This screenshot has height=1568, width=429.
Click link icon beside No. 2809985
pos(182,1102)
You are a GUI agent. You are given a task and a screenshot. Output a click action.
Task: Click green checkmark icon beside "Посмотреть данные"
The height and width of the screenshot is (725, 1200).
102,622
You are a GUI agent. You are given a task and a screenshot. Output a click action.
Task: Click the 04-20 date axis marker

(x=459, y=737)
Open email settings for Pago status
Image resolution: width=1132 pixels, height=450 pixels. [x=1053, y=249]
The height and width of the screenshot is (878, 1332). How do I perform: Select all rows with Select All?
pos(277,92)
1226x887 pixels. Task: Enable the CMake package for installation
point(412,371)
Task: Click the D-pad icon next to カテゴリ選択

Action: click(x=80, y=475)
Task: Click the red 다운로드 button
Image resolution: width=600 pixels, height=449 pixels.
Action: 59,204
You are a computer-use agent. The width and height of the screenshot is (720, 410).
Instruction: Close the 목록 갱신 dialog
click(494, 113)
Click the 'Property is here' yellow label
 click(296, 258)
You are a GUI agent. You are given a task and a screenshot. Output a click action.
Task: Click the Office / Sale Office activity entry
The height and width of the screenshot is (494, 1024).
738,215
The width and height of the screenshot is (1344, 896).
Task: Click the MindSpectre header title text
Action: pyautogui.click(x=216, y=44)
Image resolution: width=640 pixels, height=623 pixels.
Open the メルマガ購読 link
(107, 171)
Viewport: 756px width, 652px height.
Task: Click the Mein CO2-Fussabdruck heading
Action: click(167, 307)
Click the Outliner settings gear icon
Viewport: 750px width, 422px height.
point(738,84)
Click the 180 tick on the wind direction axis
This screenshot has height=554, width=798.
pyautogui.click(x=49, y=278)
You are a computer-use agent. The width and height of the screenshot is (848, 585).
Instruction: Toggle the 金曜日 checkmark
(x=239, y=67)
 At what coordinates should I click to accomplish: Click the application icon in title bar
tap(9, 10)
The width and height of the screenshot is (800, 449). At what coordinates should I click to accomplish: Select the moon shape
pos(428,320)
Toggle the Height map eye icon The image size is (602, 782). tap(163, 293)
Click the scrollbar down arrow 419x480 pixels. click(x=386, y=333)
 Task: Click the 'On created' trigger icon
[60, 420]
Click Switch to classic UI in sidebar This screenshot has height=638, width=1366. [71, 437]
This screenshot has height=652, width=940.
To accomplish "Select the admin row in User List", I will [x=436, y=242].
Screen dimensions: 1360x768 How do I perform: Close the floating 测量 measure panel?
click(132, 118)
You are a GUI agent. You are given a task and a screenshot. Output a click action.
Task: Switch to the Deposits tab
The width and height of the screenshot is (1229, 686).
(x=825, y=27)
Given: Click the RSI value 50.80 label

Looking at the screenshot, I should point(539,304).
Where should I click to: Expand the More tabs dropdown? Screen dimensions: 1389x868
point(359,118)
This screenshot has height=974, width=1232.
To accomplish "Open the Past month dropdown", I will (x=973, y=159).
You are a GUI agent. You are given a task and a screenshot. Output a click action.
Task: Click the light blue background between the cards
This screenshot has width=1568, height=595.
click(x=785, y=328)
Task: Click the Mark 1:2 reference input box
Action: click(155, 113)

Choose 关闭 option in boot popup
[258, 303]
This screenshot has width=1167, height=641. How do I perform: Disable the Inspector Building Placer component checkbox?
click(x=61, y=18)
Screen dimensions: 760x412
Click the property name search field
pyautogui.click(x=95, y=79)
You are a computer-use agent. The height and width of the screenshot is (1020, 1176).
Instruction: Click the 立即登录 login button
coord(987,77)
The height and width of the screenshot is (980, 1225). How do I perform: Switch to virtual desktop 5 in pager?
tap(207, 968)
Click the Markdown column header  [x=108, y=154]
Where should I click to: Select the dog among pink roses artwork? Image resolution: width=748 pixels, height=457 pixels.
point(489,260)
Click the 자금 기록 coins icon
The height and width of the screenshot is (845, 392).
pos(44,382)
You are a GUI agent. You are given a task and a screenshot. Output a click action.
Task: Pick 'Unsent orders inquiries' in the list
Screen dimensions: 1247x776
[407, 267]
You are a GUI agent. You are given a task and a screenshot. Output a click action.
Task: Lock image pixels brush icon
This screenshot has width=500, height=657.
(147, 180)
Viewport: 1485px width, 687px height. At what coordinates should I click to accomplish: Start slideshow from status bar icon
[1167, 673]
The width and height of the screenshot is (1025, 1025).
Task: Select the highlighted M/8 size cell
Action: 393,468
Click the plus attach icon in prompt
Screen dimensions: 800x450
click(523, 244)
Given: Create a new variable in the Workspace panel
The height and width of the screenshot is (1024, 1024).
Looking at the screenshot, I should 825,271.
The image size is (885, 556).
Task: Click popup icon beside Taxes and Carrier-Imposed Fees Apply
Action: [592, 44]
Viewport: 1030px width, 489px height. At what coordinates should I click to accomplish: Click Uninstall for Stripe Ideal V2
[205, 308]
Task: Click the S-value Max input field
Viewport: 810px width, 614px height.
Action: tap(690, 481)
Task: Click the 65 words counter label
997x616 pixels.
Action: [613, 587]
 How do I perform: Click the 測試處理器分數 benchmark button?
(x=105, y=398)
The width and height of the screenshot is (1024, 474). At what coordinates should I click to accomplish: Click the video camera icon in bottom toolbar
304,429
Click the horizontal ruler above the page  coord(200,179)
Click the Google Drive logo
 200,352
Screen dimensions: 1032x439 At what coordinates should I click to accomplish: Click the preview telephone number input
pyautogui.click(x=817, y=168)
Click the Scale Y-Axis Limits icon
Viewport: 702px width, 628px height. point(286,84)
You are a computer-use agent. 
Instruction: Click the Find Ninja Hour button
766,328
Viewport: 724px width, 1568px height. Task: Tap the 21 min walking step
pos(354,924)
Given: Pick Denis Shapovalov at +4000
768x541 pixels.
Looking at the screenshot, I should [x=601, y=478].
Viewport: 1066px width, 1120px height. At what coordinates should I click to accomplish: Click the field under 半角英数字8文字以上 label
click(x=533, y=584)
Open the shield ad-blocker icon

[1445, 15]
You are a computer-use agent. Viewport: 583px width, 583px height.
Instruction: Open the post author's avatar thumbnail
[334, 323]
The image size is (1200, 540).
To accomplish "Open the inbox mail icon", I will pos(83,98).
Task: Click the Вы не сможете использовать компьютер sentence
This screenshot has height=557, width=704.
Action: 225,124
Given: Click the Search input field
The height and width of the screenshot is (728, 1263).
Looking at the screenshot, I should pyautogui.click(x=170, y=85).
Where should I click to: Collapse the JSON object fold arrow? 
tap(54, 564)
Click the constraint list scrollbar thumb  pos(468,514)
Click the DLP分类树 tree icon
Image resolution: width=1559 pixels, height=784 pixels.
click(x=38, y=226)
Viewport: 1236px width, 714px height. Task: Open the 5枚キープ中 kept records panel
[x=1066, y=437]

■ **What you are asked to do**
From the records above, show each line that contains the word "will".

■ **Exercise solution**
To accomplish "Select the admin row in User List", I will [x=436, y=242].
To accomplish "Open the Past month dropdown", I will (x=973, y=159).
To accomplish "Open the inbox mail icon", I will pos(83,98).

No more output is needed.